A game not for the faint of heart. Monopoly it is not.
It’s all about intrigue. Machinations, lies, deception and a bit of luck.
He claims Tyrion Lannister, the unloved, yet highly intelligent and capable dwarf, the adviser to the queen, as his own champion.
In truth, he is more Little finger.
The double dealing, ruthless, duplicitous knave, who convinces all he is on their side whilst working only for himself.
(Littlefinger finally gets his comeuppance almost at the end of the series. The very capable and easily the cleverest of all the many characters, he finally overplays his rather weak hand, and has his throat slit in season 7
I like the advice from Bill Cash that the treaty (ex DWA, ex Chequers) is executive prerogative so cannot override the repeal of the ECA 1972 contained within the 2018 EU (Withdrawal) Act passed by Parliament. So Gina Miller and that nice Mr Soros have a use after all.
Another tidbit I was not aware of: Mark Carney is on the General Council of the ECB (https://www.ecb.europa.eu/ecb/orga/decisions/genc/html/index.en.html). All the bastards are in it together.
Quite separately, Brexit Central has the leaked legal advice from the House of Commons legal team, and an Olly Robbins letter to boot (https://brexitcentral.com/leaked-commons-legal-analysis-brexit-deal-vindicates-trump-contradicts-may-adds-brexiteers-concerns/). Theresa May does not come out well in either.
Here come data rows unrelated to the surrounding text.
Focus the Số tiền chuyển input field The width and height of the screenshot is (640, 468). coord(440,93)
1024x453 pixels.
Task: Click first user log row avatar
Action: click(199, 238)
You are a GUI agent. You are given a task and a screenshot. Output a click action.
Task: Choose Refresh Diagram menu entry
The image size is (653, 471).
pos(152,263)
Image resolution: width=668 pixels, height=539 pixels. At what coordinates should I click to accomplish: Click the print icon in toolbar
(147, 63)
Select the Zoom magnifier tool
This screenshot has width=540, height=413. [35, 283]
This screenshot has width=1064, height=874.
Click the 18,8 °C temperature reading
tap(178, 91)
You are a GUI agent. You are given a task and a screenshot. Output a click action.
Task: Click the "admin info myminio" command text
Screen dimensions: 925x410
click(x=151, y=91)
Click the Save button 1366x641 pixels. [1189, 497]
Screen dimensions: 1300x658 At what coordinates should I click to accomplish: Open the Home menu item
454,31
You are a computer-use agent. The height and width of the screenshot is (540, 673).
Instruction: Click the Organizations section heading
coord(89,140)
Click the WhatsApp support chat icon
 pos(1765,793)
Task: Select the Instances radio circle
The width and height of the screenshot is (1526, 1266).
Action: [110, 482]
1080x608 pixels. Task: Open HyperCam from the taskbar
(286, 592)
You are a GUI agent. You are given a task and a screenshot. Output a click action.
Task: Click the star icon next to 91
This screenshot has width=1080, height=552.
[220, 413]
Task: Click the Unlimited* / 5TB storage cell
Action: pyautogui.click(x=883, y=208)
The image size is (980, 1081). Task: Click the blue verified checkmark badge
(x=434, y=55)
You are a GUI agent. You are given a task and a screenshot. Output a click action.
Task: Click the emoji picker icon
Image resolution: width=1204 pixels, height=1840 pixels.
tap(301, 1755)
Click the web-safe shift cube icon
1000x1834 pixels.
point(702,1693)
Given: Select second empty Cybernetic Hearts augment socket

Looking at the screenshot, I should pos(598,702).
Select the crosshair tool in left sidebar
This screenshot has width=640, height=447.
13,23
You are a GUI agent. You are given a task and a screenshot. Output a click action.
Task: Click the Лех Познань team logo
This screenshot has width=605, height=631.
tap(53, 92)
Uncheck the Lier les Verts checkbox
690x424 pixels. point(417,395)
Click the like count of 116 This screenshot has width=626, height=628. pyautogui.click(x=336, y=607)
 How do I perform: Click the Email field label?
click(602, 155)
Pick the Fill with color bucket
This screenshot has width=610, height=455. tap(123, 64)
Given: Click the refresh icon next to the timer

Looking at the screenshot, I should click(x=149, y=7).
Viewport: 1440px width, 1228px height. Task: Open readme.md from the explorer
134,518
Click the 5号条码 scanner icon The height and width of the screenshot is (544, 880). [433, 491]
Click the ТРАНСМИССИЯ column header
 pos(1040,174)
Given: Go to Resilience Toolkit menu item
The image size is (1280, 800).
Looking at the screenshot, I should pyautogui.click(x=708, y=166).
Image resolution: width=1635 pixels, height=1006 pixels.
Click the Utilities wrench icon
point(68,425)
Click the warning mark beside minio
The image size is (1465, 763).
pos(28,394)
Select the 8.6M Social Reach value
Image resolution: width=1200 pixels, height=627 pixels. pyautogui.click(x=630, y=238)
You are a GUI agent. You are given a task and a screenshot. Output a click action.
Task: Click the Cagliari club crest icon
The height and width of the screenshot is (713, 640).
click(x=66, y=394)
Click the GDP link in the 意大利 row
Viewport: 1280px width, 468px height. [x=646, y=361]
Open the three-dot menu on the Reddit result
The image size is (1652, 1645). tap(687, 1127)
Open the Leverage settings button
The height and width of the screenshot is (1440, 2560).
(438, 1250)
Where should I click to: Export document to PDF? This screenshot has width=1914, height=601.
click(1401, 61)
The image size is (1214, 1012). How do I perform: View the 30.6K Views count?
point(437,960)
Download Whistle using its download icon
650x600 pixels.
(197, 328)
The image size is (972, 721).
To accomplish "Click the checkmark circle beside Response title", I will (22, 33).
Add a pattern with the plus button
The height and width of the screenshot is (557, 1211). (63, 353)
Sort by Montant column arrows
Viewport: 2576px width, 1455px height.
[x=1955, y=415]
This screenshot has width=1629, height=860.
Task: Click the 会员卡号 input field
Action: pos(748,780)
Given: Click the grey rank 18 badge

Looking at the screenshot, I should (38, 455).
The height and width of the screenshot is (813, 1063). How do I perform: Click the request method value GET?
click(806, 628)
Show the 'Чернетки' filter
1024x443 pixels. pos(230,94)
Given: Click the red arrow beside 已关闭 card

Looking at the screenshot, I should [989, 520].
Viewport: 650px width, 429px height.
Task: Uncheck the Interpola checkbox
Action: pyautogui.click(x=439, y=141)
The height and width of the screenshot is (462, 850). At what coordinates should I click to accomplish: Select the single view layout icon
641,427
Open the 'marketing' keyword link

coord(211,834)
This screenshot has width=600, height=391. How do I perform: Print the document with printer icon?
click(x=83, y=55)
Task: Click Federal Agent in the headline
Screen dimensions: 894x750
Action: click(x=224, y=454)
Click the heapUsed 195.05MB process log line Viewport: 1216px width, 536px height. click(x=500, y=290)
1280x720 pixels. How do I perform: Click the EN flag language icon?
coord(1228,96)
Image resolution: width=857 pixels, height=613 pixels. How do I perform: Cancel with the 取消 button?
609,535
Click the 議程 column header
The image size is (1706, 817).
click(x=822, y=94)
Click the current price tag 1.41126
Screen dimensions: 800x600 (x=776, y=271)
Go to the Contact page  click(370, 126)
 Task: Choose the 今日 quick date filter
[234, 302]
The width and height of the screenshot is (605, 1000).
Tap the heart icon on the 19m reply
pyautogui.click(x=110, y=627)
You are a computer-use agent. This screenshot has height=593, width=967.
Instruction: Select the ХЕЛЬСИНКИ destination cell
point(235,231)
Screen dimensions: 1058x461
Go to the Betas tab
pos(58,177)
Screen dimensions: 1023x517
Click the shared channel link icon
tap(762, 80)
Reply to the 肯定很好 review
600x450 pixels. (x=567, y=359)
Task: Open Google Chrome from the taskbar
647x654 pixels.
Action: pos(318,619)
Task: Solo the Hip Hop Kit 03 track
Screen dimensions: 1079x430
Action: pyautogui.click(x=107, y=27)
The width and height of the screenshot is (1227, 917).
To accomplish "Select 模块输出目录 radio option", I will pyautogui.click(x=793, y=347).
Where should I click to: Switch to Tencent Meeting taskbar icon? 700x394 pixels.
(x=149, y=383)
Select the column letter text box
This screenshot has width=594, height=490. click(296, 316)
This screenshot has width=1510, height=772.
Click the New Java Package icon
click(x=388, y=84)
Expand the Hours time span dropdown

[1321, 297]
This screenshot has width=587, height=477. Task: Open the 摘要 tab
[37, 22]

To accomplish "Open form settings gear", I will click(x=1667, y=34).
A very good summation at zerohedge entitled
"Theresa May caught in MASSIVE LIE"
https://www.zerohedge.com/news/2018-12-03/theresa-may-caught-massive-lie
I don't understand the 'Legal advice is privileged so we can't release it' argument. Surely the point is that it is indeed privileged so you can't be 'forced' to make it public, but there's nothing stopping you if you want to? That its not that the government can't release the advice (obviously they have now after the Parliament vote) but that they don't want to, which is a completely different stance?
'I am not allowed by law to do X' is not the same thing as 'I can do X but I don't want to and you can't make me'.